ソウル中心部の映画館で作品を見た人たちに話を聞きました。
40代・会社員男性
小学生のときに原作を読んで主人公が好きになりました。映画は新しくも感じるし、昔の思い出も浮かんで感動しました。一緒に連れてきた息子も楽しんでくれたようです
30代・大学院生男性
有名なシーンやセリフがたくさん出て来て胸を打ちました。また見に来ると思います
20代・大学生女性
3回見ました。映画館内を見ると、私よりも上の世代がたくさん見に来ていて、思い出なんだなって思いました。普段あまり話さない親戚のおじさんとも内容について一緒に話すことがあって、面白かったです
関連商品には徹夜組まで

映画のヒットに合わせて、関連商品の売り上げも大きく伸びています。
ソウル中心部にあるデパートの一角に、期間限定で関連グッズを販売するポップアップストアが設けられたというので行ってみました。
連日、長蛇の列ができ、オープン初日だけでなく、その後も夜を徹して並ぶ人たちが後を絶ちませんでした。

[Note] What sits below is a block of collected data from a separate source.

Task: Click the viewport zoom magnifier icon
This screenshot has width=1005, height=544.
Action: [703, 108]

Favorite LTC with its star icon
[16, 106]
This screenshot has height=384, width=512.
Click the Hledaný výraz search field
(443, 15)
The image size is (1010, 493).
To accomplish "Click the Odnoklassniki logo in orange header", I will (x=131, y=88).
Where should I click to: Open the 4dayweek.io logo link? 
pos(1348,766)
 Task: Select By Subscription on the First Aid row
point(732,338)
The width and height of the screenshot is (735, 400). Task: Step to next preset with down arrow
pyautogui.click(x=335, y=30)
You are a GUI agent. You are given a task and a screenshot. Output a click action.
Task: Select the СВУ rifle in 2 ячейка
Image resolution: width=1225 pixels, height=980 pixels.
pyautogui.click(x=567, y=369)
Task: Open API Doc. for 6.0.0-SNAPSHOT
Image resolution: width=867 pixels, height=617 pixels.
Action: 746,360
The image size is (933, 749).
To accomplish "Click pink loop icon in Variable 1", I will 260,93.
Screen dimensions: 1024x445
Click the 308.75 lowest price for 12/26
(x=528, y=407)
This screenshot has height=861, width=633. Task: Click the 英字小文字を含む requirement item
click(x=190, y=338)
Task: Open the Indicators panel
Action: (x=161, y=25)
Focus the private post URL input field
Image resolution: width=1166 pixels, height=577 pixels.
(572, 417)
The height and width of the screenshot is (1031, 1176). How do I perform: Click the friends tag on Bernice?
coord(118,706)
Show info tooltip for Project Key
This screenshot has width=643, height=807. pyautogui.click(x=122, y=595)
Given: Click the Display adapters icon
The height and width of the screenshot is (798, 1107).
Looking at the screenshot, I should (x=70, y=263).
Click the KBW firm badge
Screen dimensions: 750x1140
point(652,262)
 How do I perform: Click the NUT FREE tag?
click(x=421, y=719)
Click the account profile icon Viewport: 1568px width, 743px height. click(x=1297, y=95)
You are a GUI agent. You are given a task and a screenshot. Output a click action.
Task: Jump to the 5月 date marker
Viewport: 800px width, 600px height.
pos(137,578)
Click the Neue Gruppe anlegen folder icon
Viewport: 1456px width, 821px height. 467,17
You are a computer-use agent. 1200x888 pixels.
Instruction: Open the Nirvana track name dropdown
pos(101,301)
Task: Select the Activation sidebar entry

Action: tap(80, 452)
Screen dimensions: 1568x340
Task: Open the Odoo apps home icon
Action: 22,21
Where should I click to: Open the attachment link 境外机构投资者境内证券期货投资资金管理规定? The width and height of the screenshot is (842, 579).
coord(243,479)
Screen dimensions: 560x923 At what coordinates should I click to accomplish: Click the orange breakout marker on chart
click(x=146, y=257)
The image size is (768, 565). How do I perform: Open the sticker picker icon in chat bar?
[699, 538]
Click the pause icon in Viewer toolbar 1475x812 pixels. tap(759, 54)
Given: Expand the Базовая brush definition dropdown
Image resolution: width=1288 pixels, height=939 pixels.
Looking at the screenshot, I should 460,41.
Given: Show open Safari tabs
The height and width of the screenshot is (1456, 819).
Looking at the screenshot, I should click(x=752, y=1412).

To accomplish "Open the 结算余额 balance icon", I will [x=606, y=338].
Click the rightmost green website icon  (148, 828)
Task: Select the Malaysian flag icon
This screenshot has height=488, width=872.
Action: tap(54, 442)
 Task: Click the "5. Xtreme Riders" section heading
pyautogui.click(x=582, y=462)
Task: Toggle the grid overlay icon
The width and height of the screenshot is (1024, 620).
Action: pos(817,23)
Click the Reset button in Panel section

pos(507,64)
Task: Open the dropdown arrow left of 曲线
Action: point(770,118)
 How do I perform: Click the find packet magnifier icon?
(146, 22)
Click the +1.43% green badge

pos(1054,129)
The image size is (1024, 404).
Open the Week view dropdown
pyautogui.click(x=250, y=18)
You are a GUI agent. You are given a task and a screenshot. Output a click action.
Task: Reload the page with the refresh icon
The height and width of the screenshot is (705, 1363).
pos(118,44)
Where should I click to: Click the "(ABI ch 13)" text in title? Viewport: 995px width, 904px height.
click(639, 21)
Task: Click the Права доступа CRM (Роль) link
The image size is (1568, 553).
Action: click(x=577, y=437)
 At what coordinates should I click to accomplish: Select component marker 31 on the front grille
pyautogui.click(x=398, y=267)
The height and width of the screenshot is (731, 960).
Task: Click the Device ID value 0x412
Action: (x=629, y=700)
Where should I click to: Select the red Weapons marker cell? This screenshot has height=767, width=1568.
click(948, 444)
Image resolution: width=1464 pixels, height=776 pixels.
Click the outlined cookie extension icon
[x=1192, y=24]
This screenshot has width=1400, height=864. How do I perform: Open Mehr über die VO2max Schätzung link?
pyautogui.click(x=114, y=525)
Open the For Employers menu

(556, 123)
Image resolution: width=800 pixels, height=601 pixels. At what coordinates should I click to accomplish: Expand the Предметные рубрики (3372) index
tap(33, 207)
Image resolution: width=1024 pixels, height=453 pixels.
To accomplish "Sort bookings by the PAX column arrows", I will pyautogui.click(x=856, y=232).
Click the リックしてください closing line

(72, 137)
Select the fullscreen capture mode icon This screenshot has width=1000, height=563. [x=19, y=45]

店内では若い世代が目立ちます。徹夜で並んでお目当てのキャラクターのユニフォームを購入できたという女性に話を聞くと「原作は知らなかったが、母と一緒に映画を見た。まさか自分がここまでハマってしまうとは思わなかった」と話していました。

原作漫画の売り上げも大きく伸びています。
ソウル市内の大型書店の一角には特設コーナーが設けられました。書店の許可を得て取材をしていると、10冊ほどまとめて手にもってレジに向かう男性がいました。話を聞くと「すでに単行本をそろえて持っているが、保管用としても新たに買うことにした」ということでした。
韓国メディアによると、漫画の新装版の販売部数は映画の公開に伴って大きく伸び、すでに100万部に達しているということです。
韓国版スラムダンクとは
原作漫画が出版された1990年代初めの韓国は、日本の大衆文化が規制されていました。このため登場人物の名前などの設定を韓国に置き換える形で出版されました。
現在は日本の作品だと広く認識されていますが、韓国のファンの間では当時つけられた韓国の名前で浸透しています。このため映画の韓国語の字幕や吹き替え版の上映では韓国名が踏襲されました。
ちなみに主な名前は次のように置き換えられています。

文化評論家たちに聞いてみた
映画のヒットについて専門家に話を聞きました。

韓国の漫画・アニメーション文化に詳しいセジョン(世宗)大学のハン・チャンワン(韓昌完)教授は、作品への懐かしさとともに、この世代が経験してきた社会的な背景もヒットの要因のひとつではないかと指摘しています。
ハン教授
原作が出版された90年代前半は韓国は経済成長を遂げた時期でしたが、90年代後半に入ると経済危機が訪れて当時の学生たちにとっては希望を感じられない時代でした。そんな時期に主人公たちが強豪校に挑んで勝ち進んでいく姿に希望を感じた人も多いと思います。それから20年以上たって、その世代が再び作品に触れて感動しました。自分も頑張っていこう、挑戦していこう、そんな気持ちにさせたのではないでしょうか。
もう1人、別の専門家にも聞いてみました。文化評論家のキム・ホンシクさんは次のように話しています。

キム・ホンシクさん
青少年期にどんなコンテンツに接するかによって、その作品への愛着度が変わります。いまの韓国の30代・40代はちょうど青少年期のアイデンティティを形成する時期に原作に接して強く影響を受けています。その世代が社会人になり、経済力もつき、再び作品を見ることで、爆発的な消費につながっています。マグマのようにぐつぐつとたまっていたファンたちのエネルギーが解き放たれ、疾走しているのです。
10代や20代を含め性別を問わずに人気が出ていることについては次のように話しています。
世代や性別を超えて共感するところがあるのだと思います。現在、人びとは国際情勢をはじめ、さまざまな困難に直面しています。バスケットボールのアニメを通じて自身の心情を登場人物に投影し、主人公たちのように多くの困難を乗り越えて前に進んでいく、そんな前向きなメッセージを10代・20代も、30代・40代も感じているのだと思います。
生きる支えになった人も
スラムダンクの大ファンだという男性に話を聞きました。
ソウル近郊に暮らすキム・ヒョンギュンさん(29歳)です。今回の映画をすでに11回も見た筋金入りのファンです。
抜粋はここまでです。